人間関係についても良かったと思います。コロナ禍ですが親と気兼ねなく会えるので、転職目的の一つは確実に達成できました。学生時代の友人との交流も復活しましたし、会社のメンバーも親切で話やすいです。地元に戻ってきたことで、安心感や居心地の良さが増したように思います。

福岡の友人とは日常的に連絡をとることは少なくなりましたが、何かあれば連絡できますし、コロナの状況が落ち着けば会う機会も作れるのではないかと思っています。

―― UIターン転職を検討されている方にアドバイスをお願いします。

私個人の感覚になりますが、コロナ禍でも地方は都市部と比べると安心感があり、UIターンはお勧めです。
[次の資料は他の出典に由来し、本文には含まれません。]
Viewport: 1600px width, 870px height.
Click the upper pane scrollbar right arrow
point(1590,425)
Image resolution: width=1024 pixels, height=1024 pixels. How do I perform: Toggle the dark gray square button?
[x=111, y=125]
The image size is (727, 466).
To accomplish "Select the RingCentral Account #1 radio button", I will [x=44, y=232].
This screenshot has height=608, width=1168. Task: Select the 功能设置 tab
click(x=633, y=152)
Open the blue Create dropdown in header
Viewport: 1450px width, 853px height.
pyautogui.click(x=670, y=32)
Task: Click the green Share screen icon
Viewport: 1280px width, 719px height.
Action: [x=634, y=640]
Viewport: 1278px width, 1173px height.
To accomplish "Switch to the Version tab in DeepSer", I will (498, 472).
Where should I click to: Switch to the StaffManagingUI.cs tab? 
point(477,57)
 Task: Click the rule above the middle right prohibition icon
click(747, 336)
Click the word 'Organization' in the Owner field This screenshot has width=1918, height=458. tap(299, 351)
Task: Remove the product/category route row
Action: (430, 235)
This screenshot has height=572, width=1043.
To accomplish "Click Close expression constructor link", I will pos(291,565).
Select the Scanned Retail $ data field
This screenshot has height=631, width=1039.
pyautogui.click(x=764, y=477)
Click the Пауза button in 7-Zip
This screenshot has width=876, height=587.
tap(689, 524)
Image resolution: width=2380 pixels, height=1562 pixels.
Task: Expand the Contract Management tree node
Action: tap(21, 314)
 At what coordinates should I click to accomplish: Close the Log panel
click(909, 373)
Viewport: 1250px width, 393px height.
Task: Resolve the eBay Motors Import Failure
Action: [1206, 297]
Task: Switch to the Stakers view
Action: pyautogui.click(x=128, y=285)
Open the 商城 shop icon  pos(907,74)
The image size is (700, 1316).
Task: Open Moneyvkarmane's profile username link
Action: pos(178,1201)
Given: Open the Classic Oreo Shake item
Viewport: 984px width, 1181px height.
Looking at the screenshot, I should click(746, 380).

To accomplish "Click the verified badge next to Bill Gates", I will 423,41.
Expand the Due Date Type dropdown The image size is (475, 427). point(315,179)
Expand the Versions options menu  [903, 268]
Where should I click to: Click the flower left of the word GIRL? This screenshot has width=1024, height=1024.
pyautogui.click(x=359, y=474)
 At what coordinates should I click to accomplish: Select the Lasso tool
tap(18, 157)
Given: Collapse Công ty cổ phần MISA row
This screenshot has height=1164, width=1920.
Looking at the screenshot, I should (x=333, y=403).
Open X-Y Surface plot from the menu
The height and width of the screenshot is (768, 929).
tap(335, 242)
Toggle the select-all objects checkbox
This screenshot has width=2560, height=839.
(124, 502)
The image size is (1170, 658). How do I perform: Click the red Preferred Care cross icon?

ただ大都市出身の方は電車やバス移動に慣れていると思うので、自動車の運転を負担に感じたり、逆に不便さを感じたりするかもしれません。

転職に関していうと、私自身の転職は成功だったと考えています。転職活動を振り返って良かったと思うことは、やりたいことを明確にしていたことです。私の場合は「徳島勤務」、「Web系の開発経験を活かす」という2点です。思っていたよりWeb系の求人が少なかったですが、条件を明確にしていたのでベストな会社に巡り合うことができたと思います。

今後の目標は「できないことを減らし、できることを増やしたい」と考えています。一つ一つできることを増やして、なんでもできるエンジニアを目指します。

株式会社アトミテック

取材後記

アトミテックの徳島オフィスが開設されたのは2018年。
案件が増えていることや、徳島オフィスを軌道に乗せたいと考えていたタイミングと佐原さんのUターン転職のタイミングが合い、双方にとって良い出会いとなりました。佐原さんはITエンジニアを本気で目指したいと考え行動されてきた筋金入り。
ムツビエージェントはこれからも陰ながら佐原さんを応援しています。